Saturday 1st October 2011 00:00
Aeration: Used in water-efficient taps and shower heads to reduce water volume usage whilst retaining water pressure.
Carbon footprint: The cost of the impact on the environment of a project or object measured in terms of its CO2 emissions to create or run.
Community: a business or person’s wider environment. Can be used geographically or by business sector within a local or global framework.
Corporate social responsibility: A voluntary code created and taken on by businesses to behave ethically regarding practices, environment, employees, customers, other stakeholders and the wider public sphere.
Doggy bags: US term for taking leftover food home in a bag, to eat later and prevent wasting food.
Eco-aware: awareness of the environmental impact that operations will have on the wider environment.
Ecologically sensitive: Places that have a delicate environmental balance or products/properties that are sensitive to the environment around them.
Ethically sourced: food and other products sourced from producers who treat their animals, materials, processes and staff well during the manufacturing process.
E-waste: specifically electrical waste products such as computers and screens etc.
Fairtrade: a certification scheme for better prices, decent working conditions, local sustainability and fair terms of trade for farmers and workers in the developing world but the term is also more widely used to generally describe products which adhere to these criteria.
Food waste: the by-product of food preparation in the kitchen and leftovers on the plate.
Greywater recycling: takes used water from parts of the operation and reuses it in other areas to save on overall water consumption within an operation.
Hippos: water saving devices used in toilet cisterns to reduce water usage during each flush.
LED: energy efficient lighting technology.
Local/regional sourcing: food or other products which are sourced near to the operation. This can be in the immediate area, wider region or even national.

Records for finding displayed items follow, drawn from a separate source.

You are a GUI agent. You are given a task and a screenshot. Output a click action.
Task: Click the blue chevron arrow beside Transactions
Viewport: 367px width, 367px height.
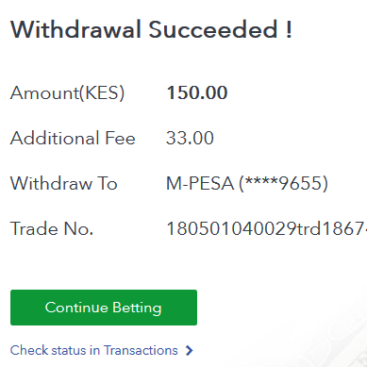[x=189, y=350]
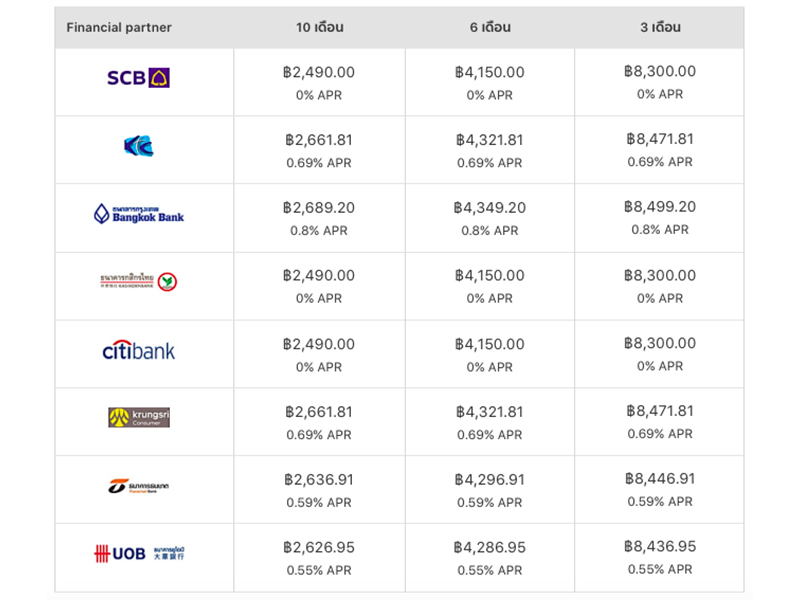Select Krungsri ฿4,321.81 6-month price

click(490, 412)
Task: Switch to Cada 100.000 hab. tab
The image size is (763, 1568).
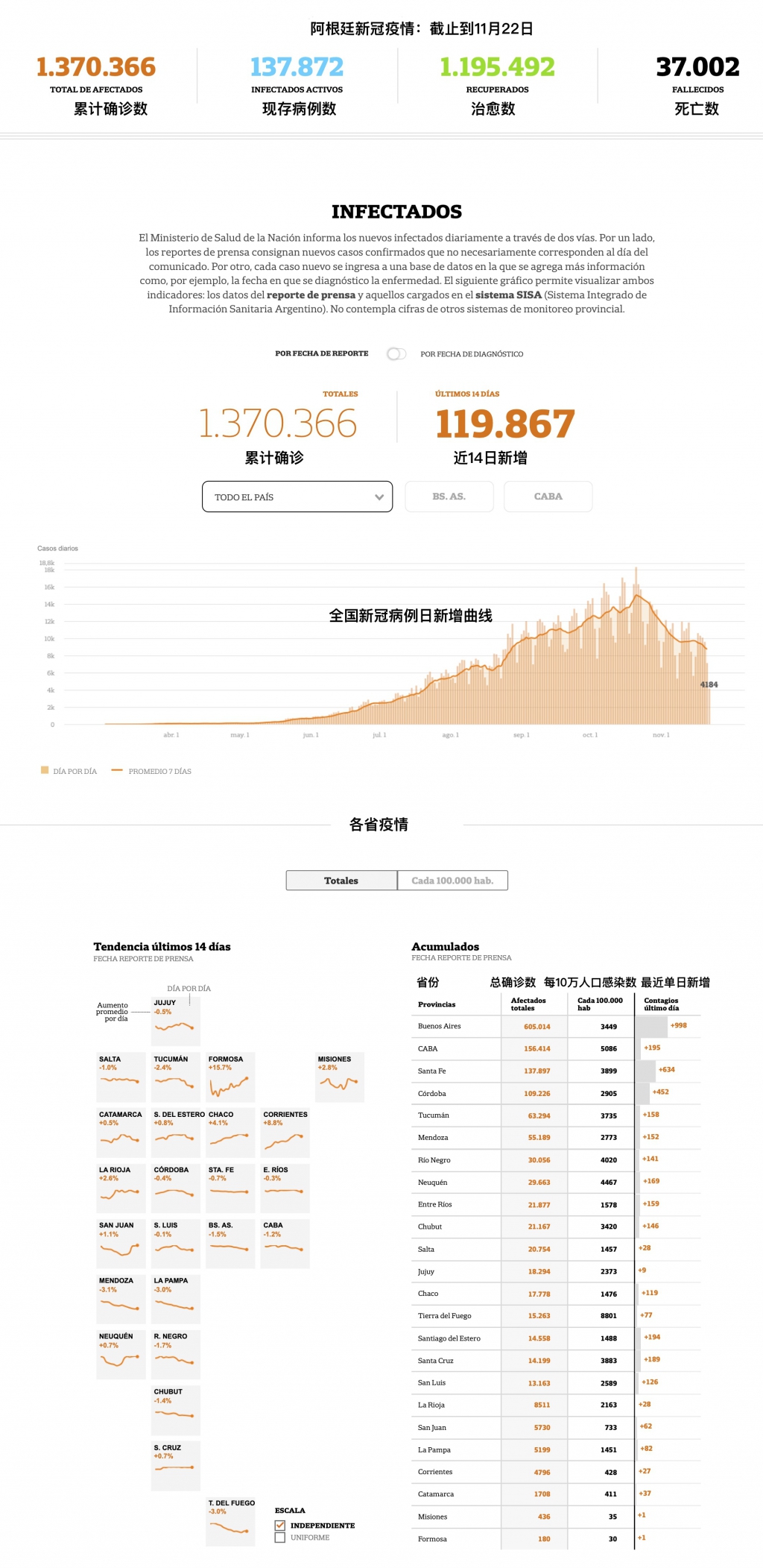Action: (x=452, y=881)
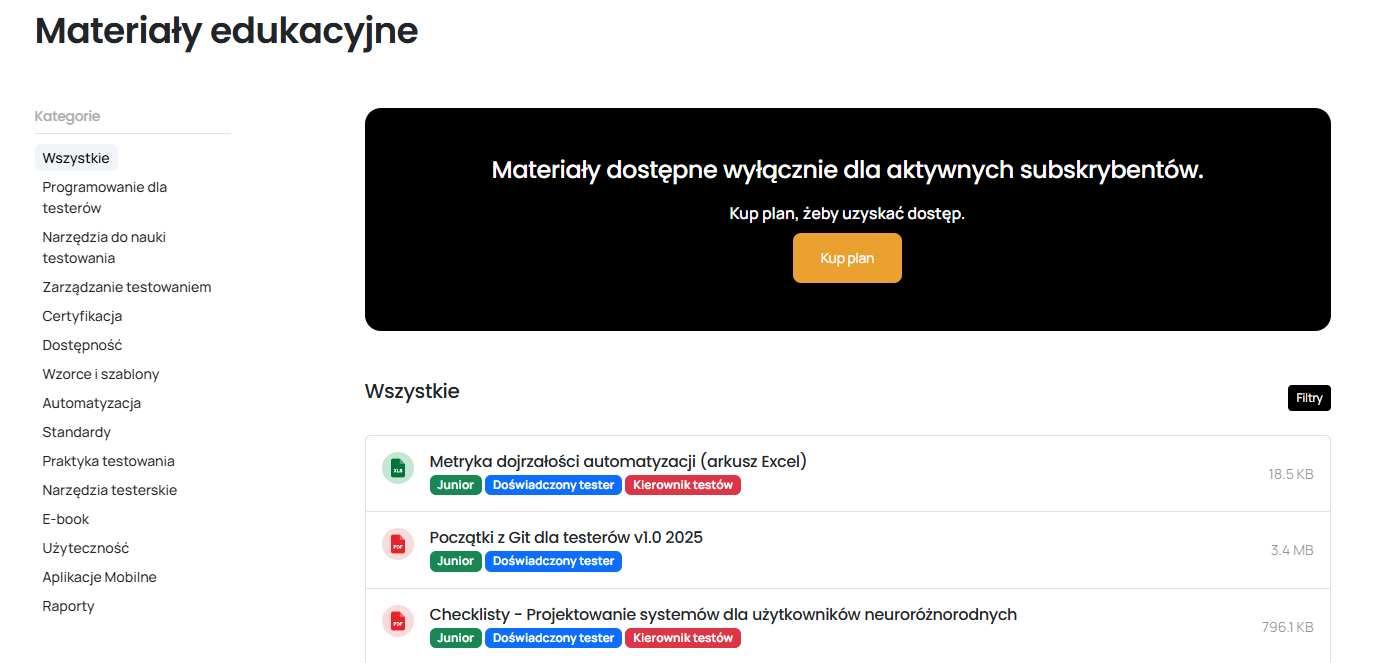Select the Automatyzacja category

pos(91,402)
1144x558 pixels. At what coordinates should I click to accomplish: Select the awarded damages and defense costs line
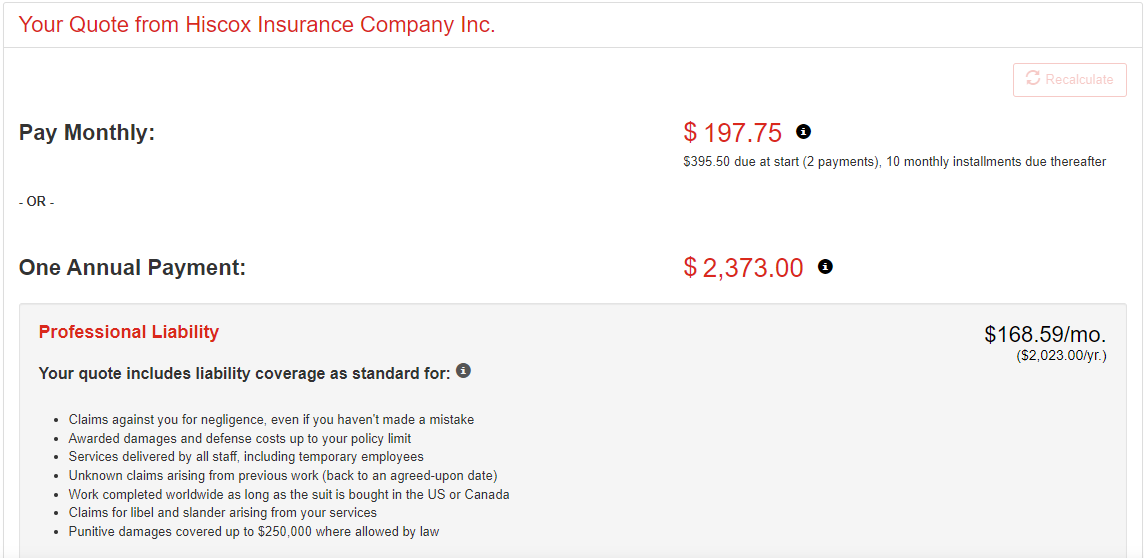[239, 438]
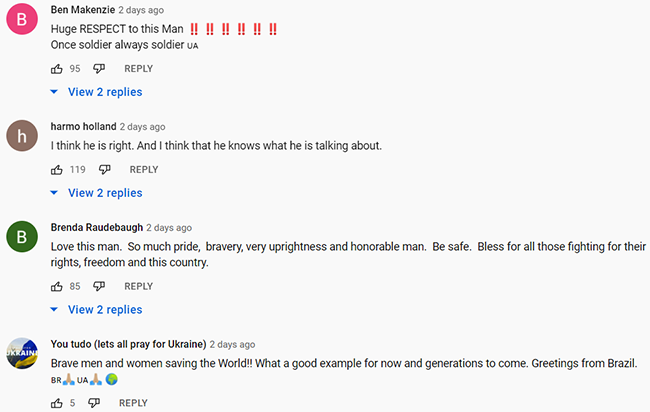Like harmo holland's comment
This screenshot has width=650, height=412.
point(57,170)
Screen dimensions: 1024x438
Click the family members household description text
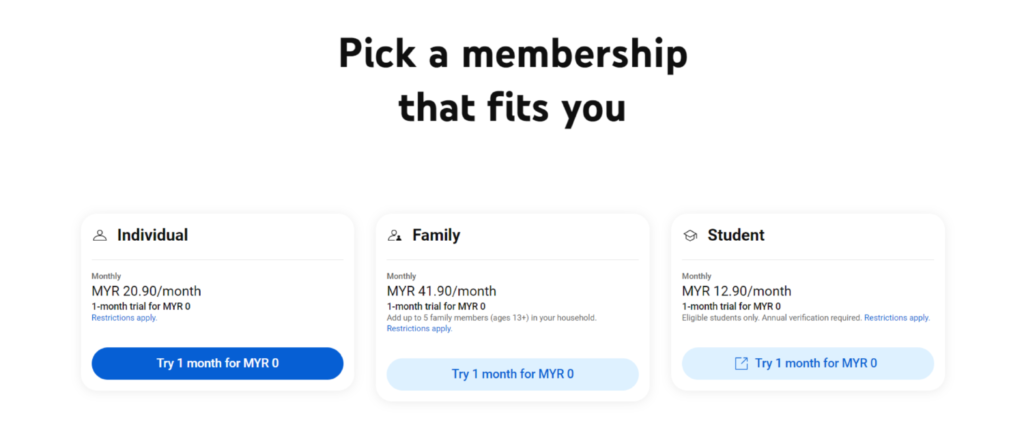pyautogui.click(x=491, y=318)
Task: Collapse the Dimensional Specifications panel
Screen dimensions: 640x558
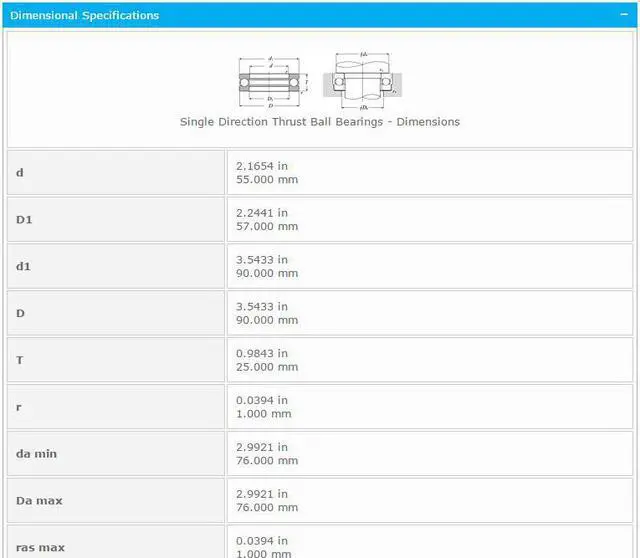Action: (x=625, y=15)
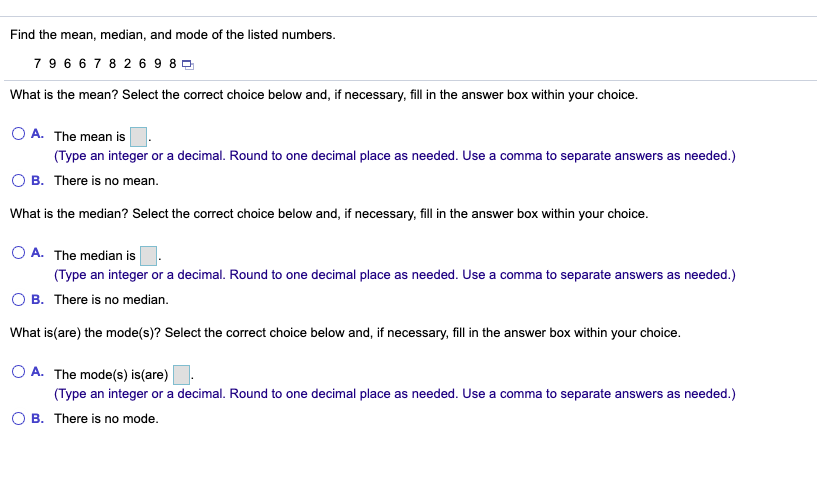Select option A for the mean
This screenshot has height=489, width=817.
(18, 134)
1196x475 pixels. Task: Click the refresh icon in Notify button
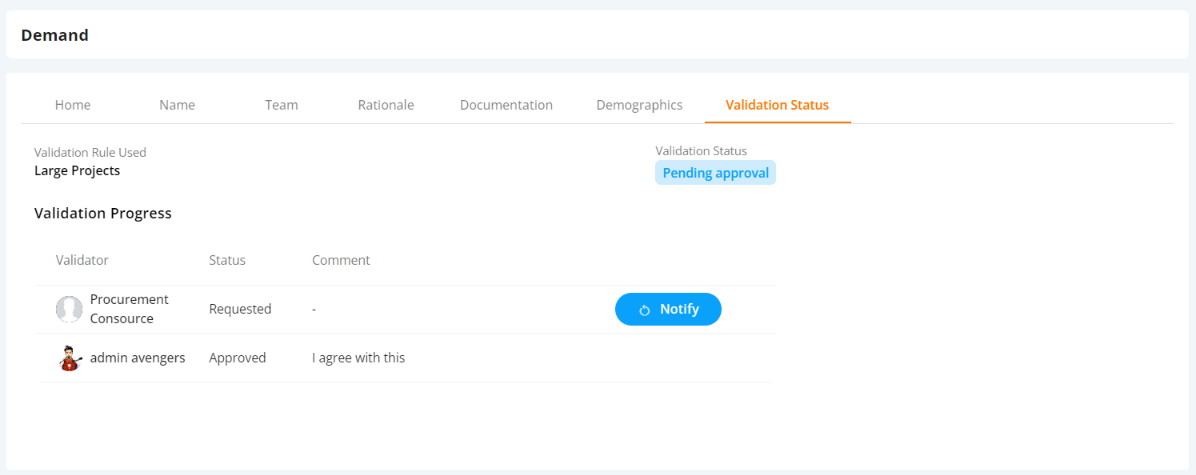coord(645,310)
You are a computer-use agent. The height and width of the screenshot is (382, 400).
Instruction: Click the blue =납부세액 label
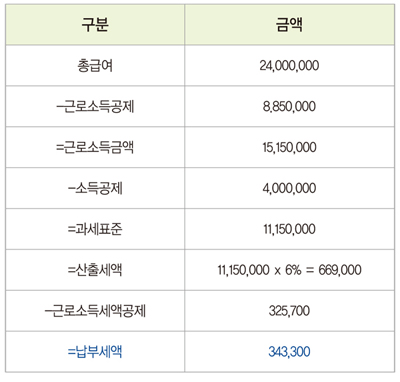pos(95,352)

Natural materials: naturally occurring materials that can be used in building, decoration or manufacturing processes.
Recycled: materials which have been reconfigured to create new products.
Renewable energy: is energy which comes from natural resources such as sunlight, rain, wind, the sea and geothermal heat – they are renewable because they are naturally replenished.
Reusable: materials and products which are reused for the purpose they were originally intended or other functions.
Sustainable tourism: tourism that exists within the social, environmental and economic limits of its wider community.
Socio economic factors: social and economic influences that can impact a business, environment or community.
Salvaged/reclaimed: materials taken from another object and reused as they are.
Total lifecycle cost: A calculation taking into account the energy used to create a product, its longevity, its components and its disposability.
Upcycled: materials which have been reconfigured to create new products that are better than the original product – ie typically by-products/waste.
VOCs: Volatile Organic Compounds are contained in adhesives, stains, finishes and sealants. Environmentally friendly options are low or VOC-free.
Waterless Urinals: an alternative to a continual flush.
Waterpebbles: a flow regulator and sensor used in showers to monitor the water flow
WEEE (Waste Electrical and Electronic Equipment): the industry term for old or disposed of electronic equipment which covers both the toxic and valuable materials found in appliances.